== Directions ==
In the entries below, find the line with "Focus the Purpose of Access textarea" and the line with "Image resolution: width=623"; give again those lines and every line between them, exactly.

○ ○ ○ ○ ○ ○ ○

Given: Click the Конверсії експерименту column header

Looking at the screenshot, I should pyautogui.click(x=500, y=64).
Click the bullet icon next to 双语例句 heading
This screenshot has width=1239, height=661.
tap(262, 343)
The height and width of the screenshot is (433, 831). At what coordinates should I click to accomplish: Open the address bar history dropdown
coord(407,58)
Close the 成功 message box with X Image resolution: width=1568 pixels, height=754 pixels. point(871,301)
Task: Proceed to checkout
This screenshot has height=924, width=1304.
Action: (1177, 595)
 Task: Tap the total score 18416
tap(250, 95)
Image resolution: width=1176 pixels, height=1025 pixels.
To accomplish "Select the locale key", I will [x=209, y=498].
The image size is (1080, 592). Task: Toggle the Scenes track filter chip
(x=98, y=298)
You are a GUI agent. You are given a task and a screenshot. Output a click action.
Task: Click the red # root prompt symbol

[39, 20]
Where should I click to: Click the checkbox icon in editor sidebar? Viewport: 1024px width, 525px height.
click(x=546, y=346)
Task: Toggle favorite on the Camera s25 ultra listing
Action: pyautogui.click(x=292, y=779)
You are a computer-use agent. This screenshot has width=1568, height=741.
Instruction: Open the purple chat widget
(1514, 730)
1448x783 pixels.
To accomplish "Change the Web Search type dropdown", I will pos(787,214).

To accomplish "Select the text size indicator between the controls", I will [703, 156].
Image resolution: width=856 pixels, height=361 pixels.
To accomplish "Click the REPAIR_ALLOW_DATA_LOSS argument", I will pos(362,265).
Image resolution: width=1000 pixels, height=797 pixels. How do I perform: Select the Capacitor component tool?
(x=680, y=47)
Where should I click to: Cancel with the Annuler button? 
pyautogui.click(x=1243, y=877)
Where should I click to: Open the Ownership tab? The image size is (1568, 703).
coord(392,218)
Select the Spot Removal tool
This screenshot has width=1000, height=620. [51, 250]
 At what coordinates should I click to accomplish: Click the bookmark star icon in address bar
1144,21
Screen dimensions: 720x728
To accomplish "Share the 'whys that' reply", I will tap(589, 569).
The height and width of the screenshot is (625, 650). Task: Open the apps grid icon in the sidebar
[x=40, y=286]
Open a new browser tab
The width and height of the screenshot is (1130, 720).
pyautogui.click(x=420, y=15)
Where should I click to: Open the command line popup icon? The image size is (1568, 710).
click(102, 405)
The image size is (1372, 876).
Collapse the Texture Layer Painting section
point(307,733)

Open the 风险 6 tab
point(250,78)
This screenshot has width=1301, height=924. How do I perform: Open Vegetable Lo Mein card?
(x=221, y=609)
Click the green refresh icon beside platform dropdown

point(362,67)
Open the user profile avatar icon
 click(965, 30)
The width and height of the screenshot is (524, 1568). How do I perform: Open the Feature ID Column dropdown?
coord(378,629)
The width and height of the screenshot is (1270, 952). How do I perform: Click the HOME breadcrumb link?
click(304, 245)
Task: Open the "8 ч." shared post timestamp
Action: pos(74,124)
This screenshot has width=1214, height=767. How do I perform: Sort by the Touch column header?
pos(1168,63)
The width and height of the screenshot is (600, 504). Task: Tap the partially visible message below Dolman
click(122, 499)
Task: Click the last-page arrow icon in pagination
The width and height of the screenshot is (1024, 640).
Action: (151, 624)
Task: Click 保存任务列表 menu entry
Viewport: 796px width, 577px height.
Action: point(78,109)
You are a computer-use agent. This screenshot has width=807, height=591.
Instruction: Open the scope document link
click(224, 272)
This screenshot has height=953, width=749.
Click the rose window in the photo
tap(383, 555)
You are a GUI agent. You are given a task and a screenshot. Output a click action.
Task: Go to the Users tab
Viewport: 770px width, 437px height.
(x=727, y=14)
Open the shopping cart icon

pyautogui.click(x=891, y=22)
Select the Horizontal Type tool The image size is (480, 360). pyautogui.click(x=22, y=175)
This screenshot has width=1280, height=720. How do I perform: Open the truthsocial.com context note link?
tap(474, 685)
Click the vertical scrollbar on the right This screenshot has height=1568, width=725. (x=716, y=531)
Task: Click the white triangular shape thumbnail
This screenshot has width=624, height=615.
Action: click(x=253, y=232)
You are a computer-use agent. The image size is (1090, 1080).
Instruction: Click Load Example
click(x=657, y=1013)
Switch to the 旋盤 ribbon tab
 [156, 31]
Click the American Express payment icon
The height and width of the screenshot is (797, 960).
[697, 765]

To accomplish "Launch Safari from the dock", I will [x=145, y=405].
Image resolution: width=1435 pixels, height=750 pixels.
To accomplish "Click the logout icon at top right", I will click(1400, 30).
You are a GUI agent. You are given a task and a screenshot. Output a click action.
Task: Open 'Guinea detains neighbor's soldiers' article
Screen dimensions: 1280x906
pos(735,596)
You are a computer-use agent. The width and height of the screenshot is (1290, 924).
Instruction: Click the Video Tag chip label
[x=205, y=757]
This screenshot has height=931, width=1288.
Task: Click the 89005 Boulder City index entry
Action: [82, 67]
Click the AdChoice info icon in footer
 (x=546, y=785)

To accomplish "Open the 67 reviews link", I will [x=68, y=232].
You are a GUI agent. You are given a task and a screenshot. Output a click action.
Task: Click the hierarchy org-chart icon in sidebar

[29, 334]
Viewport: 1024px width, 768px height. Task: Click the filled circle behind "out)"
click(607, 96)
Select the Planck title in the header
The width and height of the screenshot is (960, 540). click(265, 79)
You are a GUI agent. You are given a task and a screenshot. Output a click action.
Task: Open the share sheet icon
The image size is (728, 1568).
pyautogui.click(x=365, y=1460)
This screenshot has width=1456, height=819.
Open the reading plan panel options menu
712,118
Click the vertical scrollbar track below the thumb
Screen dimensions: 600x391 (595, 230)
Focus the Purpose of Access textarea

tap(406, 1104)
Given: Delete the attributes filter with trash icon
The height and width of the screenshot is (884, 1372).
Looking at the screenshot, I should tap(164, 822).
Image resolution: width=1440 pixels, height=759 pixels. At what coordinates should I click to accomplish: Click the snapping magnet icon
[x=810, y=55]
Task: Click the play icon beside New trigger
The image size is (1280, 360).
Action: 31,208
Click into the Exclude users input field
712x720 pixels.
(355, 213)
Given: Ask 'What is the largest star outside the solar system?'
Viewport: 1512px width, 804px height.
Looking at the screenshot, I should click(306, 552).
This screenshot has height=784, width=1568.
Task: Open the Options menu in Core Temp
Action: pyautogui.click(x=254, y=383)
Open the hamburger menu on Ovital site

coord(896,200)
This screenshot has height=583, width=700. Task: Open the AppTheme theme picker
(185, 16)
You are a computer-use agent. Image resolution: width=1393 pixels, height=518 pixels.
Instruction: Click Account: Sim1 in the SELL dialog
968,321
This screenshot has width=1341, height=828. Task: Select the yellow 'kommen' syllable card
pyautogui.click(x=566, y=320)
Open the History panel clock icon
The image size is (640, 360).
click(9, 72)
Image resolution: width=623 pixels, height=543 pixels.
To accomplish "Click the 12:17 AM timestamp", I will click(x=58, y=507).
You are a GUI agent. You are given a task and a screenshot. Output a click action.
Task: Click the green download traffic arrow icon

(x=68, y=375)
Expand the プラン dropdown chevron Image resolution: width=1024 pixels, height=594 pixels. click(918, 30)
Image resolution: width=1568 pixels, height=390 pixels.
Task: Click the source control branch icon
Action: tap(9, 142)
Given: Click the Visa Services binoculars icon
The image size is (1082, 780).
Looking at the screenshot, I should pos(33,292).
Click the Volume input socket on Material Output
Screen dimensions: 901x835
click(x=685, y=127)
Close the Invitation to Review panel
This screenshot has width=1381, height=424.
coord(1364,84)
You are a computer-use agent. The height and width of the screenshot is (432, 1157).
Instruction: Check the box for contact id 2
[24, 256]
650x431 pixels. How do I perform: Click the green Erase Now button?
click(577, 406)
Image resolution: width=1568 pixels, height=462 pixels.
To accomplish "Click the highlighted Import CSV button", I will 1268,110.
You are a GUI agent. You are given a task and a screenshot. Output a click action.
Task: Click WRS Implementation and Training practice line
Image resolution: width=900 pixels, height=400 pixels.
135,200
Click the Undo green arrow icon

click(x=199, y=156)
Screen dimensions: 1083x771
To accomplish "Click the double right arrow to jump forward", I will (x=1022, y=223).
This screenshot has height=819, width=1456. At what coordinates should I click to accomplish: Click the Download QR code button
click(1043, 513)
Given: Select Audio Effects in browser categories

○ ○ ○ ○ ○ ○ ○

== Task result ==
Focus the Purpose of Access textarea

tap(406, 1104)
Given: Delete the attributes filter with trash icon
The height and width of the screenshot is (884, 1372).
Looking at the screenshot, I should tap(164, 822).
Image resolution: width=1440 pixels, height=759 pixels. At what coordinates should I click to accomplish: Click the snapping magnet icon
[x=810, y=55]
Task: Click the play icon beside New trigger
The image size is (1280, 360).
Action: 31,208
Click into the Exclude users input field
712x720 pixels.
(355, 213)
Given: Ask 'What is the largest star outside the solar system?'
Viewport: 1512px width, 804px height.
Looking at the screenshot, I should click(306, 552).
This screenshot has height=784, width=1568.
Task: Open the Options menu in Core Temp
Action: pyautogui.click(x=254, y=383)
Open the hamburger menu on Ovital site

coord(896,200)
This screenshot has height=583, width=700. Task: Open the AppTheme theme picker
(185, 16)
You are a computer-use agent. Image resolution: width=1393 pixels, height=518 pixels.
Instruction: Click Account: Sim1 in the SELL dialog
968,321
This screenshot has width=1341, height=828. Task: Select the yellow 'kommen' syllable card
pyautogui.click(x=566, y=320)
Open the History panel clock icon
The image size is (640, 360).
click(9, 72)
Image resolution: width=623 pixels, height=543 pixels.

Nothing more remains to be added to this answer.